BRAHMS Piano Concerto No 1 (Joseph Moog)
View record and artist detailsRecord and Artist Details
Genre:
Orchestral
Label: Onyx
Magazine Review Date: 02/2021
Media Format: CD or Download
Media Runtime: 62
Mastering:
DDD
Catalogue Number: ONYX4214
Tracks:
Composition | Artist Credit |
---|---|
Concerto for Piano and Orchestra No. 1 |
Johannes Brahms, Composer
German Radio Philharmonic Orchestra Joseph Moog, Piano Nicholas Milton, Conductor |
(4) Pieces |
Johannes Brahms, Composer
Joseph Moog, Piano |
Author: Jed Distler
Joseph Moog, Nicholas Milton and the Deutsche Radio Philharmonie follow up their distinctive recording of Brahms’s Second Piano Concerto (2/18) with the composer’s First. The opening ritornello is both full-bodied and texturally diverse, with particularly pungent brass and incisive bassoons to the fore. Both soloist and conductor press forwards in the lyrical F major theme, rather than ruminating over it. Moog eases his way into the cruelly exposed mini-cadenza in octaves, only to unleash the passage at full force.
Towards the end of the movement, notice, too, the contoured interplay between the soloist’s gentle triplets and the timpani strokes. The Adagio is broad yet well sustained, although Moog’s softest playing doesn’t match Arrau or Freire for shimmering delicacy. Listeners seeking a hard-hitting Rondo finale à la Serkin or Fleisher should look elsewhere, yet the musicians’ lithe, playful chamber-like interaction will win you over.

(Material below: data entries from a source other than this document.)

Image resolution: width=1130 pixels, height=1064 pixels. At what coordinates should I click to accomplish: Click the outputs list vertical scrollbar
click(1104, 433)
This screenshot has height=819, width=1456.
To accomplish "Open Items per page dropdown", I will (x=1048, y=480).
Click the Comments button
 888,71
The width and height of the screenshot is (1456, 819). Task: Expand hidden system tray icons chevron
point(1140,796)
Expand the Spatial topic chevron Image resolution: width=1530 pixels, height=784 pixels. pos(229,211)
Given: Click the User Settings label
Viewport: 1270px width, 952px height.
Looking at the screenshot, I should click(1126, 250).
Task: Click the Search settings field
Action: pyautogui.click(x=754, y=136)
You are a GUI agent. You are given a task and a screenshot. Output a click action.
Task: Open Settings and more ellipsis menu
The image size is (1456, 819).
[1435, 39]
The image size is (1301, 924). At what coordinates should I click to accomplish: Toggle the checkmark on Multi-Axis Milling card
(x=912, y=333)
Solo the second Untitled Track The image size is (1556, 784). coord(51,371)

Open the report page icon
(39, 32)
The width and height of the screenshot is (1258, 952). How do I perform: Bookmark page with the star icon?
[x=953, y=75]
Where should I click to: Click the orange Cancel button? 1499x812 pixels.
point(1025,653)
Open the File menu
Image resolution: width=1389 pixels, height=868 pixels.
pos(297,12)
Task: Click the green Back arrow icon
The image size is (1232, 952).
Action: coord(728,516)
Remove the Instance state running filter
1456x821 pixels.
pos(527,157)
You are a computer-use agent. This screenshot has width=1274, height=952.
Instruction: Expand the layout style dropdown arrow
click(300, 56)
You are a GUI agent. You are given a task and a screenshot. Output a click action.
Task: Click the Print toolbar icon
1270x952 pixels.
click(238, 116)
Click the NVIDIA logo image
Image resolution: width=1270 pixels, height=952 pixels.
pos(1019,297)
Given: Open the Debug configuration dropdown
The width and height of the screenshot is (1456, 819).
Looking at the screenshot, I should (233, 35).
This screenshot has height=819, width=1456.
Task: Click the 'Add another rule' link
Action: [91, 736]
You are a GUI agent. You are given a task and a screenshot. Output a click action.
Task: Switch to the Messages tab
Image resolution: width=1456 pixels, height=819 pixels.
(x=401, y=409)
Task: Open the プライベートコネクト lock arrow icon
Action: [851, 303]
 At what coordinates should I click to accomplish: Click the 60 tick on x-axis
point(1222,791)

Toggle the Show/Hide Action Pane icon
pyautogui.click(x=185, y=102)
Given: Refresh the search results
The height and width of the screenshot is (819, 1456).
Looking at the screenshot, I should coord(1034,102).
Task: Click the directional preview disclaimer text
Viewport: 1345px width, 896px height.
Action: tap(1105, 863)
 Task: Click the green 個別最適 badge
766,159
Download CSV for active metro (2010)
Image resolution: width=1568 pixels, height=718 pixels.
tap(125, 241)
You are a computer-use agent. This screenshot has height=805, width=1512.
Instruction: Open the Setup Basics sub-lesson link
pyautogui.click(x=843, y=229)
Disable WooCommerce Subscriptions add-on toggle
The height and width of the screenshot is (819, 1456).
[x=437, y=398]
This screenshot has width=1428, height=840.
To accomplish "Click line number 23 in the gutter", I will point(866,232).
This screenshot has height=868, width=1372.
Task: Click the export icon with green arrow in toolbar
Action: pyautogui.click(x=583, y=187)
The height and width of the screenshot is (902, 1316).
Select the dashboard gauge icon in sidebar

Moog inflects Op 119 No 1 to a lesser degree than others, letting the heartbreaking descending lines seemingly play themselves. The pianist’s slight accelerations impart an unsettling nervous energy to No 2’s short phrases in repeated double notes that convince more over multiple hearings. In the ‘Myra Hess’ C major No 3, Moog underlines the music’s legato and détaché contrasts, arguably to a fault, although his tasteful rhythmic flexibility welcomely circumvents No 4’s foursquare pomp. In short, Moog’s interpretations admirably supplement my personal reference recordings with Stephen Hough in Op 119 and Peter Donohoe/Yevgeny Svetlanov in the D minor Concerto.